Ecclestone eventually had to put DVL out of its misery. In August he said that it had “got until the end of September to produce a bank guarantee and their contract depends on that. If they don’t, it’s adios amigos.” Then he extended the deadline until October 9 and when DVL missed that too he revealed that it was in breach of contract. At the time of writing DVL had two weeks to remedy the breach and had only just launched its fund-raising scheme, with analysts saying that its high-risk nature indicated it was unlikely to come off.
This outcome was predicted, but could it have been prevented? In the summer it came to light that Gillett had once been managing director and co-owner of a motor sport company which went bust with a £200,000 deficit in the amount it owed to its creditors.

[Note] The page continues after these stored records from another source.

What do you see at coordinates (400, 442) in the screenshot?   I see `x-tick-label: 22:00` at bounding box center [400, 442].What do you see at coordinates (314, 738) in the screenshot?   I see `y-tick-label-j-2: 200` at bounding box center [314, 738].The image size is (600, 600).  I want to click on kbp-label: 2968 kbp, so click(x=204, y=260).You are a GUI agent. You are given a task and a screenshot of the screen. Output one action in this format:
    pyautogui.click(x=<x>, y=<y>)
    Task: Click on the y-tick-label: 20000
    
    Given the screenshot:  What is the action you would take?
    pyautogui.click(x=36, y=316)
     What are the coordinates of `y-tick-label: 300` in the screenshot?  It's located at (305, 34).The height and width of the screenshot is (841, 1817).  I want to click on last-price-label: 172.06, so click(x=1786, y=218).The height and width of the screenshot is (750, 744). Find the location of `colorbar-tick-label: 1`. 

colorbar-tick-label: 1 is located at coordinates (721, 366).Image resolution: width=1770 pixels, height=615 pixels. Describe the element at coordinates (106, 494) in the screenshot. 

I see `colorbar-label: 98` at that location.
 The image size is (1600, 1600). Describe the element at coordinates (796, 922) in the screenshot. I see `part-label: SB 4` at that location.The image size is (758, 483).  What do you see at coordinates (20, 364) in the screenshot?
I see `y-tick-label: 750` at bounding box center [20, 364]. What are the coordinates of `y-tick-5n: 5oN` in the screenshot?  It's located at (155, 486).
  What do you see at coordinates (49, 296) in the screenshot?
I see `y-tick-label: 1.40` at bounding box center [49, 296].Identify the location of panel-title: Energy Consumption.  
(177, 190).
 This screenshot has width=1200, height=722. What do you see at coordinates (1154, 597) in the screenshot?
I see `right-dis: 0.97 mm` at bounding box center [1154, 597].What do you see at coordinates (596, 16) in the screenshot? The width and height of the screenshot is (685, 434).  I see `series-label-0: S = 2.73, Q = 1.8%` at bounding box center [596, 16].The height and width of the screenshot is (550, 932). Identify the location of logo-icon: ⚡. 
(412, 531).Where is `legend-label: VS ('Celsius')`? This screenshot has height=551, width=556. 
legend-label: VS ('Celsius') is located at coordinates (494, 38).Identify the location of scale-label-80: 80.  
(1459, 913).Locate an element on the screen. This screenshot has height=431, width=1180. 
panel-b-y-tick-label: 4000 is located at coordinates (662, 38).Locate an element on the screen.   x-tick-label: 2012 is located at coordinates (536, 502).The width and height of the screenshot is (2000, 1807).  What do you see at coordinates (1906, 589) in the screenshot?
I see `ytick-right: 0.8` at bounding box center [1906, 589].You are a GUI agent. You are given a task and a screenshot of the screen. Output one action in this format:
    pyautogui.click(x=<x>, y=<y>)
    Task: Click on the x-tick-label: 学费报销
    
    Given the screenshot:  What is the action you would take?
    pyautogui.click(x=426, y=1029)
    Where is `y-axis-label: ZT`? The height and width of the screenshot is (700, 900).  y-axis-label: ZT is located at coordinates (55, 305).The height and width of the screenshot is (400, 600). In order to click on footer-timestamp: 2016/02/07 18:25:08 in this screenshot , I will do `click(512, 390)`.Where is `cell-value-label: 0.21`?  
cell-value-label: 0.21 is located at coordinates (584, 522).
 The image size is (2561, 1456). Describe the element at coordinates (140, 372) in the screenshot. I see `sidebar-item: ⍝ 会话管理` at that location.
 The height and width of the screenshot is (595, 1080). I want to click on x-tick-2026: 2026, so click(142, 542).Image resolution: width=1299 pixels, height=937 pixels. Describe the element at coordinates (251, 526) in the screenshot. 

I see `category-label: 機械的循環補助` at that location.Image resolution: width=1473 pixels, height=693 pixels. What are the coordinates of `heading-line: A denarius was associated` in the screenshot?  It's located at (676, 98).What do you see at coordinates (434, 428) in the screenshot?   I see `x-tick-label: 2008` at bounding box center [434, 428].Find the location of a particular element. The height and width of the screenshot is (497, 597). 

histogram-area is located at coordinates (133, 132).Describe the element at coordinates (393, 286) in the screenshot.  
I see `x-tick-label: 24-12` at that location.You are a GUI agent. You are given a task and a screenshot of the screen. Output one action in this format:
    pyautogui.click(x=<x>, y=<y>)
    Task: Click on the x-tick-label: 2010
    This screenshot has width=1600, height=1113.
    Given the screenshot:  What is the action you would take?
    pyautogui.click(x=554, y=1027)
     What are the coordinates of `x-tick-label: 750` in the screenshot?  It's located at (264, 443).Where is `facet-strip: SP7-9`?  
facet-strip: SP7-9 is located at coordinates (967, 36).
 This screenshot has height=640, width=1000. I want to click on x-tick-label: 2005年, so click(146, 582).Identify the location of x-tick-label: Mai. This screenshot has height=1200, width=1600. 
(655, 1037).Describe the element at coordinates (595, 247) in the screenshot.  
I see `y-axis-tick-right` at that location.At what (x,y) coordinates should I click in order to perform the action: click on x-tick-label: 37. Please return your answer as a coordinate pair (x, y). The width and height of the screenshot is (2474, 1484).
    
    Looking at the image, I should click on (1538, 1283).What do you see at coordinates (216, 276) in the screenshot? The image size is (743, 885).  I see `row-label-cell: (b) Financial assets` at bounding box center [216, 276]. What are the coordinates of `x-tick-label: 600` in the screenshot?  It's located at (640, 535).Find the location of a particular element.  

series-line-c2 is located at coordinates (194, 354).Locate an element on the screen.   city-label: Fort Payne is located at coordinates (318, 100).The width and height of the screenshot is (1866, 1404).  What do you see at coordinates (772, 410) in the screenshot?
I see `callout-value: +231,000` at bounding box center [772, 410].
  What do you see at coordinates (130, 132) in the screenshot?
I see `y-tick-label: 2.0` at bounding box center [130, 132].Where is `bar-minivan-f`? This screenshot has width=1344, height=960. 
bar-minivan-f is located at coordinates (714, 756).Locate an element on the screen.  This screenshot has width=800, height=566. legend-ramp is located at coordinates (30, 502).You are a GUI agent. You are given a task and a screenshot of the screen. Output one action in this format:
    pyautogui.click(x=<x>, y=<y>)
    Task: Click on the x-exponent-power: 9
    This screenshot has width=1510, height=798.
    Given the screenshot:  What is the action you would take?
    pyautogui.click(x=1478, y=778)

The company, Innovate Motorsport, went under in 2005 and Gillett said he’d had no involvement with it for a year before it collapsed. But according to official company documents he never sold his share in the company and resigned as a director just six months before it went into liquidation.
The most worrying aspect was that Innovate was trying to get a motor sport centre off the ground and the comparison with Donington is eerily similar. The plan was to transform 400 acres of disused mining land in Wales into a venue complete with a 60-room hotel and conference centre. It is precisely what was planned for phase two of the Donington project, which would have seen a hotel built on site.
After failing to get planning permission, Innovate hit the wall owing a total of £220,000 but having only £16,000 of assets, leaving a deficit of £204,000.
If DVL ends in the same way it looks like Ecclestone will be quids in. In August the BRDC reached a landmark decision when its members voted in favour of a plan to hand the running of Silverstone to a management company which would invest heavily in it and make it “capable of hosting Grands Prix should the opportunity arise”. Reports suggested that the BRDC was on the verge of signing a deal with a sovereign wealth fund, which is just the kind of deep-pocketed entity that Ecclestone would like to see supporting the British GP.
The ultimate irony is that on the same day Donington’s October 9 funding deadline ran out, Silverstone posted a £3.1m pre-tax profit in its 2008 accounts as the British GP sold out in record time, fuelling a 20 per cent increase in revenue to £36.4m. While this proves the circuit’s popularity with fans, it doesn’t secure its future.
With Silverstone owned by the BRDC not one penny of its profits flows into Ecclestone’s pockets. When it comes to the long-term future of the British GP, that’s all that counts.